Maybe a little too immersive. After about 30 minutes of gameplay, my nerves were shattered and I had to stop playing. Doom 3 was my first foray into Survival Horror, and it turned out to be a bit much for me.
Now it’s 2016, a lot of time has passed, I’m older and wiser (maybe) and I’ve played a tonne of games and watched so many films that I should be desensitized by now. So in theory, I should be able to manage a little bit of Doom, right?
Of course, this new Doom was coming to me on the Xbox One, so would look graphically a hell of a lot more realistic. Fortunately for me, this Doom is a balls to the wall all out shooter, rather than the freaky atmospheric approach of Doom 3. It’s more of a fun gorefest than a scary adventure, and that suits me just fine.
Never before has stomping on a zombies head and watching it exploded, or ripping it’s arm off and beating it to death, been so much fun. Coupled with an adrenaline inducing, thumbing heard rock sound track, Doom has you running down corridors to meet the hounds of hell head on, utilizing a combination of gun play and mele attacks to end your foes life with a spray of crimson gunk.
Doom not only looks stunning, but it’s level design is amazing too, with plenty of places to look for collectibles, or to get almost lost exploring. But it’s the all out fun approach to kicking arse in a major 80’s action film way that wins big points. It’s just big, ballsy fun.
The single player campaign, whilst fun at the easier levels also has some serious settings, that ramp up the difficulty and presumably make it into a more knife edge of a game, with the higher setting not allowing saves or re-spawning. But that’s for the hardcore gamer. Not me.
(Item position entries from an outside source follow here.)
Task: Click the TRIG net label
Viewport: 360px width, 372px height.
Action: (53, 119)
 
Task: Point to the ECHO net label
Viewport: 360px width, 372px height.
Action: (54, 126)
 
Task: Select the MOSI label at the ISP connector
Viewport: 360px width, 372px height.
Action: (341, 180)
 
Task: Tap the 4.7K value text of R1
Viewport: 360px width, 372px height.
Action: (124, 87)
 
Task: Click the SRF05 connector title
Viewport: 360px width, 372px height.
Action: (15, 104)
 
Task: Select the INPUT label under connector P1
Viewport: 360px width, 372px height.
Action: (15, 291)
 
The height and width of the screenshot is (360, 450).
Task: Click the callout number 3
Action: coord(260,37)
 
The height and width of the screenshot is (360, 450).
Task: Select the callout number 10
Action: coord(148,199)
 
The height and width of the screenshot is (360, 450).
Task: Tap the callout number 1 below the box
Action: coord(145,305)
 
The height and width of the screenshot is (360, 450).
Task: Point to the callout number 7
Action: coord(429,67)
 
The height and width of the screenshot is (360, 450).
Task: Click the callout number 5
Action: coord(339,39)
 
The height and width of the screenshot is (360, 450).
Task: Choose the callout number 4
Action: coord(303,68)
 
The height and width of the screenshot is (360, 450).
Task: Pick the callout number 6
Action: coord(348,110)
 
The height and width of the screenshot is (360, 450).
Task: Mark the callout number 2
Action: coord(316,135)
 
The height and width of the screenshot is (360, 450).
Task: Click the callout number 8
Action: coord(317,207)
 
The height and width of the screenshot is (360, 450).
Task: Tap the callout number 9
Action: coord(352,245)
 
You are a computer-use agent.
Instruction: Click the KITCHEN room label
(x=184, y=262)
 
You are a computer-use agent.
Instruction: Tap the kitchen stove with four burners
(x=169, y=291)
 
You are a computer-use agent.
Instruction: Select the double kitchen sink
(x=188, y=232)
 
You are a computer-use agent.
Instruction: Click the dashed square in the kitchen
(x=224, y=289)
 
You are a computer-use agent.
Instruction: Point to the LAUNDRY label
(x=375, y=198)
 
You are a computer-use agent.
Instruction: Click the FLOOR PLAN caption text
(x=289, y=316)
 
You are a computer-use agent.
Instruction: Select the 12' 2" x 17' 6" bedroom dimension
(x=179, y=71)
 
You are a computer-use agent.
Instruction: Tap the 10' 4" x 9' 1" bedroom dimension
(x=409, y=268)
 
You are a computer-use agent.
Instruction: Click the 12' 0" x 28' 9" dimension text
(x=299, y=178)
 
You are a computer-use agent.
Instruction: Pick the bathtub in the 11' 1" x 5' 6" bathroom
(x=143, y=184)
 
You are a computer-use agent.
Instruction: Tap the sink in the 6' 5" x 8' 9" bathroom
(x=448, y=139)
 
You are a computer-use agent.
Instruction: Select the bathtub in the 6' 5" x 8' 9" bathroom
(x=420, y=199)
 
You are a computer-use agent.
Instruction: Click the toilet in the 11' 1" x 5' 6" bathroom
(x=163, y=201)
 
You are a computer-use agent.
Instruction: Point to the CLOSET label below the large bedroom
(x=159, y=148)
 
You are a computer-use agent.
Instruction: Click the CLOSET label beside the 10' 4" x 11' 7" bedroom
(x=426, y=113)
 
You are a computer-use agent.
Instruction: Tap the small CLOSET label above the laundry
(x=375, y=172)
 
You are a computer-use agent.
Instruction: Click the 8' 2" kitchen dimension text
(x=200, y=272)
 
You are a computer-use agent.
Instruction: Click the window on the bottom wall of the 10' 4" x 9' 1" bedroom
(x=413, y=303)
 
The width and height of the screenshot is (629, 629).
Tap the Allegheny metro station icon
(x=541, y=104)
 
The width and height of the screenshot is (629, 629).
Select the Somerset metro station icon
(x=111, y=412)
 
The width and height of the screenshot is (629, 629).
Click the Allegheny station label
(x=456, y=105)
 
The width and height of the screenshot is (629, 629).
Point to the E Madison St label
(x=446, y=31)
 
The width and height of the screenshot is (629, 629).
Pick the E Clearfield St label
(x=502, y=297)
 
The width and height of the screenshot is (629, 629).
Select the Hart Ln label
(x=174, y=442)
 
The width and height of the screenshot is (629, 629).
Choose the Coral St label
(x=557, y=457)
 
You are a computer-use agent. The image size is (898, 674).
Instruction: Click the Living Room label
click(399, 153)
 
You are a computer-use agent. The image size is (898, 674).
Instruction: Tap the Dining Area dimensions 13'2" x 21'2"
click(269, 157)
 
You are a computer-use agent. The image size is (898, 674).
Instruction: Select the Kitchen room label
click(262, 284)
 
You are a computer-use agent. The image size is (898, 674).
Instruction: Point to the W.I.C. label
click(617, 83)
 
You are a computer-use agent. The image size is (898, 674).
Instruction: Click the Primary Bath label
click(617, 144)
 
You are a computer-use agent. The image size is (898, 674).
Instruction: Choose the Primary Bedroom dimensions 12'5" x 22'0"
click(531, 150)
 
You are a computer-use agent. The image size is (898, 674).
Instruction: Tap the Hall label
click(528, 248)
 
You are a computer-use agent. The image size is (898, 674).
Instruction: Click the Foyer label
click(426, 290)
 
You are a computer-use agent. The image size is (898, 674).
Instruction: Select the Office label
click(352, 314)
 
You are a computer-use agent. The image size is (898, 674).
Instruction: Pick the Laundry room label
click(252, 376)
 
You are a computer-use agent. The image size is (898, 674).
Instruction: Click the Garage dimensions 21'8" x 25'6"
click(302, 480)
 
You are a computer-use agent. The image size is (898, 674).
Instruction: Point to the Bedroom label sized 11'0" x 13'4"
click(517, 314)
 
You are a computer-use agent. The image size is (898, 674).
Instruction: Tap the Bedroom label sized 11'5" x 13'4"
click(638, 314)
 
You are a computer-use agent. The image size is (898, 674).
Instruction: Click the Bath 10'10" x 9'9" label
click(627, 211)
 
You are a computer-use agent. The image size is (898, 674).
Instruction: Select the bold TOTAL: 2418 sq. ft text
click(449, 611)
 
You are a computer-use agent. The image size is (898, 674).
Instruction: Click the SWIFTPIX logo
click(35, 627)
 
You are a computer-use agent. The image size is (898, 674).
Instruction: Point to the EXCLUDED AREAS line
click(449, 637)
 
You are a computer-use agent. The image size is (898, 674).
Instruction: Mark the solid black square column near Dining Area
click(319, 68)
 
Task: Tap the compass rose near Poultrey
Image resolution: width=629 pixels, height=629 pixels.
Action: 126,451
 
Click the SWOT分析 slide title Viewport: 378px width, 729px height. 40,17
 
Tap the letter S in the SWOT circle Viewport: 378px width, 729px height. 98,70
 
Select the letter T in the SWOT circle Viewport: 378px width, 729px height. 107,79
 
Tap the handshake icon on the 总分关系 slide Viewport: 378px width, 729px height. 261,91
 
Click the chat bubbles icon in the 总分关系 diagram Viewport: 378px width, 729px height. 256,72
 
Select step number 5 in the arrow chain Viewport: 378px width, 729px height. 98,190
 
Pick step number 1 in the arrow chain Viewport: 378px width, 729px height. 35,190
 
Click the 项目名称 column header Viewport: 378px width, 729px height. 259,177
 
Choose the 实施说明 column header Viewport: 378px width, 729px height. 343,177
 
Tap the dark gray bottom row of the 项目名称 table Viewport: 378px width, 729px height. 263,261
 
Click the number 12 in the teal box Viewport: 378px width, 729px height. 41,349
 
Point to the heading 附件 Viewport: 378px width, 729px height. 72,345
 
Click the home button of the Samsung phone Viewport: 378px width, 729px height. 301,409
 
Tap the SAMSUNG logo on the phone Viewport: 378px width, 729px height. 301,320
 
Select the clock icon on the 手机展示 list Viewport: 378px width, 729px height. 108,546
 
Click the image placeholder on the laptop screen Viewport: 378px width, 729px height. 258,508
Doom also has the essential online multiplayer aspect that any decent First Person Shooter has. It’s pretty standard fare, with the usual modes and upgrades. It’s a fun addition that will give the game great replay-ability, but for me personally, it felt too much like Halo’s multiplayer to hold my attention for long. I’d rather concentrate on painting the walls red in the single player campaign.
Rating: R1316 Contains violence and horror.